● **TEXT EXCERPT**

# Tasty Topic!



## egregg57 (Feb 13, 2006)

Hello fellow campers!
As some of you know I happen to be a Camping Culinary Arts inspector/Taster. It took many years of sampling at various rallies, get-togethers, family camping weekends and barging into complete strangers campsites to develop my sophisticated palette. 
One of the favorite things to do when camping, or "campering" is to cook some of those dishes that otherwise there may not be time for, or it is an opportunity to show off your cooking prowess! 
So the question is, what is your favorite entrée, appetizer, casserole, slow cooker meal, smoked what-have-you, comfort food, dessert. Lay it on!
The goal is to see how many keyboards we can short out from people drooling into them!

Breakfast:
Second Breakfast
Lunch:
Second Lunch:
Dinner:
Supper:
Dessert:
After Dessert-Dessert:
Recipes are welcome! Let er rip!


----------



## Insomniak (Jul 7, 2006)

Oh man.... My favorite subject! We eat all kinds of stuff, but kinda get in a rut and start doing the same things over and over, so bring on some new ideas! Favorite breakfasts are burritos with eggs, sausage, bacon, potatos, sauteed peppers, onions, cheese and whatever else I can stuff in. Most interesting eggs so far have been ostrich. Lunches are usually light for us and can be sandwiches, burgers or dogs. Favorite dogs lately are Ball Park Angus Beef - deeelish!

Dinners range from steak, fish, burgers, dogs, sausage (apple/gouda stuffed or jalapeno stuffed) to beer marinated bratwurst to chicken and beef kabobs. Fresh corn is always a hit, and we like white corn the best. Ribs are a big favorite, and I try to cook them slowly with lots of Sweet Baby Ray's BBQ sauce. Burgers sometimes get thick slices of sharp cheddar and a roasted ortega or banana pepper. I absolutely love chili, but the girls aren't big fans so it doesn't happen much to my complete dismay. We use the slow cooker once in a while to make spaghetti sauce with meatballs and have a pasta dinner with garlic bread and salad. Sometimes we'll slow-cook a pot of tri-tip beef in a bbq sauce and have big old sloppy sandwiches on toasted french rolls with fresh cole slaw.

Desserts are sometimes Outback brownies, ice cream or cookies. If we get really crazy, we'll roast some marshmallow Peeps over the fire until they're gooey inside and the sugar outside has caramelized - trailer trash creme brulee!!

Many of the above are frequently served with frosty adult beverages, or a bottle or three of a nice merlot.


----------



## egregg57 (Feb 13, 2006)

OMG!! "marshmallow Peeps over the fire until they're gooey inside and the sugar outside has caramelized - trailer trash creme brulee!!"


----------



## sptddog (Mar 22, 2006)

Pie irons, anything in the pie iron.

Favorite Breakfast - pathetically simple concept....2 pieces of bread, crack an egg onto it. Salt/Pepper. Cook until toast is brown, egg is cooked, but still with the 'dippy'. Equates to a lovely sunnyside up egg with toast around it, instead of on the side.

● **EXTRACTED RECORDS**
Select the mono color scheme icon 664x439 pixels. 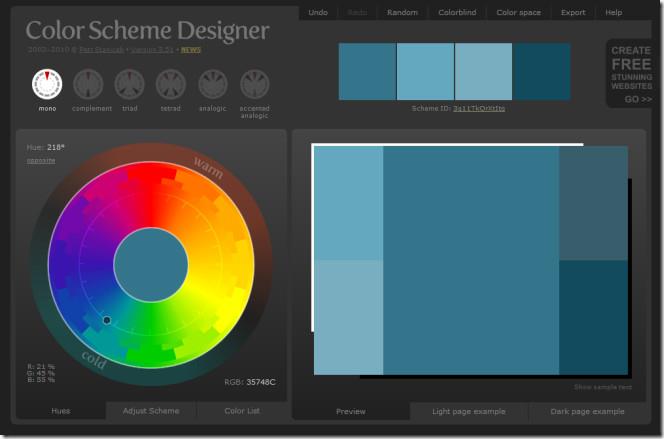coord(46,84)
...
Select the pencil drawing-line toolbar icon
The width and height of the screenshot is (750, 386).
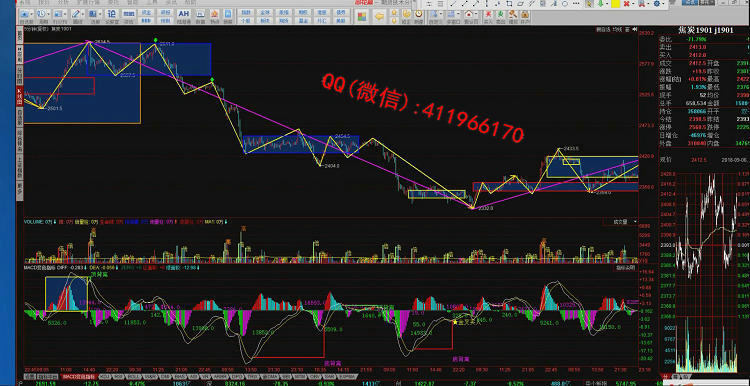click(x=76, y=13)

● **WORK TO COMPLETE**
1. In the camping food thread, what brand of BBQ sauce does Insomniak use when slow-cooking ribs?
2. Copy the camping food thread from the words "As some of you" through the words "drooling into them!", swapping "keyboards" for "laptops".

● **WORKED SOLUTIONS**
1. Sweet Baby Ray's BBQ sauce.

2.
As some of you know I happen to be a Camping Culinary Arts inspector/Taster. It took many years of sampling at various rallies, get-togethers, family camping weekends and barging into complete strangers campsites to develop my sophisticated palette. 
One of the favorite things to do when camping, or "campering" is to cook some of those dishes that otherwise there may not be time for, or it is an opportunity to show off your cooking prowess! 
So the question is, what is your favorite entrée, appetizer, casserole, slow cooker meal, smoked what-have-you, comfort food, dessert. Lay it on!
The goal is to see how many laptops we can short out from people drooling into them!